Le evidenze scientifiche confermano fin dagli anni Cinquanta del XX secolo che le psicoterapie sono di norma almeno altrettanto efficaci delle farmacoterapie, ma molto più fisiologiche , e documentano discreti numerosi vantaggi rispetto al rapporto costi/benefici su differenti piani di utilità sociale; inoltre da alcuni decenni le psicoterapie vengono con crescente consapevolezza ed insistenza richieste direttamente o indirettamente dagli stessi Consumatori, cioè dai principali stake-holders, siano essi Associati come pazienti o come ex-pazienti o come sopravvissuti.
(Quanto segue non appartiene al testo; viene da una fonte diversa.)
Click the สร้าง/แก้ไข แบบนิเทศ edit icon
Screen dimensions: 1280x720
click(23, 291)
Questi dati sono così confermati e rilevanti che si dovrebbe precisamente non accreditare come "servizio pubblico" un dipartimento di salute mentale che non le garantisca nei tempi e nei modi localmente dovuti, perché in tal modo denega l'obbligo del perseguimento della mission della guarigione, abdica all'impegno pubblico della prevenzione, ed anzi produce nuova cronicità.
E non ci si può nemmeno nascondere dietro alle diverse dita delle rivalità professionali fra medici e psicologi, dell'ignoranza dei politici e della vuota gestione di potere dell'accademia.
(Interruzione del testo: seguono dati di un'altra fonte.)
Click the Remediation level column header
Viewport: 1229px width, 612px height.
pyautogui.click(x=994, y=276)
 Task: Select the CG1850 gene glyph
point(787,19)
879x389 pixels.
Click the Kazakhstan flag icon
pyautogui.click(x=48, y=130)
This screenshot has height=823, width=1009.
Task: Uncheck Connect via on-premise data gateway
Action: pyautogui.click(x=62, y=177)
L'ormai meno volentieri pagato ed anzi decisamente "pagano" consulente aziendale dovrebbe ora esporsi nell'indicare l'unico suggerimento tecnico alternativo, anche se forse meno plausibile, a quello della trasformazione appena proposta dei Centri di Salute Mentale in Centri per la Separazione Maturativa.
Una situazione aziendale in cui ­ visto che tutto va male ­ tutto va bene, al punto che nessuna indicazione scientifica o altrimenti comunque autorevole viene assunta, non diciamo con entusiasmo ma neppure con qualche puntuale fermezza; una situazione contestuale e relazionale così "satura" (psicoticamente?) da non lasciare spazi minimi per qualsiasi "potenziale di alienazione" ovvero da non lasciare nessuna speranza di guarigione, non parliamo di rivoluzione personale; una situazione istituzionale in cui prevale la concezione - "sbagliata" nelle precise parole di Tansella - che l'assistenza non abbia un rapporto costi-benefici positivo; una situazione in cui viene garantita al massimo l'erogazione riduttiva di cure più o meno autenticamente mediche, piuttosto che l'attiva promozione di modelli collaborativi di guarigione (è in un riferimento bibliografico di Tansella, credo che sia di Linda Gask), una situazione così descrivibile anche se con tutte le variazioni del caso, non è una vera e grave sindrome psicosociale, in breve una patologia sociale, nei termini chiariti ed approfonditi dal grande e autentico "psicoanalista" Di Chiara?
Non siamo di fronte all'emergenza ormai vistosa ed ineludibile del transpersonale manicomiale (una forma di transpersonale istituzionale, che configura in breve, una patologia sociale profonda) nei termini suggeriti da me nella scia della gruppoanalisi soggettuale italiana, da Lo Verso a Pontalti?

Caro Direttore Generale,
(l'ormai non più gettonabile ma irrevocabilmente emerito consulente aziendale sta finalmente concludendo la sua consulenza)
come Lei sa l'accidia, o rilassatezza inerte o svogliatezza e languore inattivo, in particolare intesa come lentezza nell'operare il bene, è l'altra faccia della acedia, o depressione malinconica, torpore dello spirito che conduce all'inerzia e al distacco dalle passioni.
Ma Lei lo sa, Direttore, quanto è breve il passo dalla acedia/accidia di una azienda sanitaria locale (qui segnalate dal suo stesso DSM) alla stipsi cronica?

Riferimenti bibliografici

Fasolo F., Gruppoanalisi e salute mentale. CLEUP, Padova 2009.
Morelli U., Incertezza e organizzazione. Raffaello Cortina Editore, Milano 2009.
Pilgrim D., Key Concepts in Mental Health. SAGE, London 2009.
Thornicroft G., Tansella M., Per una migliore assistenza psichiatrica. CIC Edizioni Internazionali, Roma 2010.